What happens when toilets become full in densely populated areas

Blantyre with a highest population of people living in low-income areas has over 90% relying on on-site sanitation systems. The most common ones are ordinary pit latrines; lined, unlined ventilated pit latrines and septic tanks. Some of these structures are very old dilapidated and usually full. Most of these challenges are common in unplanned settlements (slums) where urban poor and most middle-income earners stay. Such areas lack access routes to allow utilisation of mechanized pit latrine emptying systems, which is the most preferred technology. As a result, feacal sludge collection efficiency is still below 50%. Mechanical emptiers collect the largest volume followed by gulping entrepreneurs who collect a small percentage of sludge per day. This excludes manual emptiers since they do not deliver the sludge to treatment plants.

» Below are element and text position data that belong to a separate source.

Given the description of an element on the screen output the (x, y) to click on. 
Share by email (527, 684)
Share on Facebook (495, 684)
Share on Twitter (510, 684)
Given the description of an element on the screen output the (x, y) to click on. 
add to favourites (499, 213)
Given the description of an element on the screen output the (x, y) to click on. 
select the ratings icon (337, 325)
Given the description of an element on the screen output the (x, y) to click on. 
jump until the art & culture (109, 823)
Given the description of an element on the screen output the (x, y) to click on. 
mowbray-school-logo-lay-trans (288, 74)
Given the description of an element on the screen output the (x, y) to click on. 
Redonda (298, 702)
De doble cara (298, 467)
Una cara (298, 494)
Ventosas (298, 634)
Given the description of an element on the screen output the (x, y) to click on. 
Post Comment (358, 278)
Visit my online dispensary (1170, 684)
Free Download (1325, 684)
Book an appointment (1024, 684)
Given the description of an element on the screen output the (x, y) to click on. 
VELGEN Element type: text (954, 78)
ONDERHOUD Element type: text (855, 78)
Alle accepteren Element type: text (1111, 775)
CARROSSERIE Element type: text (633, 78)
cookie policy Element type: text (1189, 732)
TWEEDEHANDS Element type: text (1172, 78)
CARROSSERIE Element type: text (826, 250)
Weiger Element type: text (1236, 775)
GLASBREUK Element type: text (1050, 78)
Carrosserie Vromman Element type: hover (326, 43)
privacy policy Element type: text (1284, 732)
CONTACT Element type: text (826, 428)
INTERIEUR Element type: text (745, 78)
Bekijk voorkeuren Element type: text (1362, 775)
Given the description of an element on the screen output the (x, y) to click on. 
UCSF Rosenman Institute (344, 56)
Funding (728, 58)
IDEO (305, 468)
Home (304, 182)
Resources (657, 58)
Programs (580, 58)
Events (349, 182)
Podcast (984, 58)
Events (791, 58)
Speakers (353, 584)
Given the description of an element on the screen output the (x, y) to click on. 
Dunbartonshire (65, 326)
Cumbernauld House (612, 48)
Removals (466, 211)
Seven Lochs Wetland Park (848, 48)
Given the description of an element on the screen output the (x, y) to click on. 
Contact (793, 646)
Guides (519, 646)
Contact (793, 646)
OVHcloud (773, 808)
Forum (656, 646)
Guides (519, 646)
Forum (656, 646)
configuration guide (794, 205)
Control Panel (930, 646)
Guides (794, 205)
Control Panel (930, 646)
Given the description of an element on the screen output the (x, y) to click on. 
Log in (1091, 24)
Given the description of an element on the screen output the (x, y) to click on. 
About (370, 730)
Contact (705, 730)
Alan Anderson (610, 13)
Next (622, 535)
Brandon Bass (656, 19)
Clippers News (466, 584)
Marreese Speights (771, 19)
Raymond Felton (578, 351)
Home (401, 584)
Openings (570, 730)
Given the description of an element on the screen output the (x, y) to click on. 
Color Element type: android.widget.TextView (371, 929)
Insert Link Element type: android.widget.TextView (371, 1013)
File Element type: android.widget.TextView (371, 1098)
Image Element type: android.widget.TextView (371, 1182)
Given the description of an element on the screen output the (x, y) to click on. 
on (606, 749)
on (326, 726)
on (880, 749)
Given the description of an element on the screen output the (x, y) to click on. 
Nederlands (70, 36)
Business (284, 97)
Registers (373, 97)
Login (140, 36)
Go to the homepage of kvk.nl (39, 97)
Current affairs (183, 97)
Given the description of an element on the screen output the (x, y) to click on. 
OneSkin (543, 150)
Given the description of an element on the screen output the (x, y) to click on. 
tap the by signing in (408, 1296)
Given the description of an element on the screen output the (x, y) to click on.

Manual emptying has been common in Peri-urban areas where feacal sludge is either buried on site or poured in storm water drains during rainy season. As a solution to the above challenges, Royal Sanitation Solutions has been promoting the gulper technology in Blantyre and other parts of Malawi. The primary focus has been the utilization of Manual hand operated technologies appropriate for unplanned areas, which are not provided with pit latrine emptying services by mechanical emptiers due to congestion and poor road networks.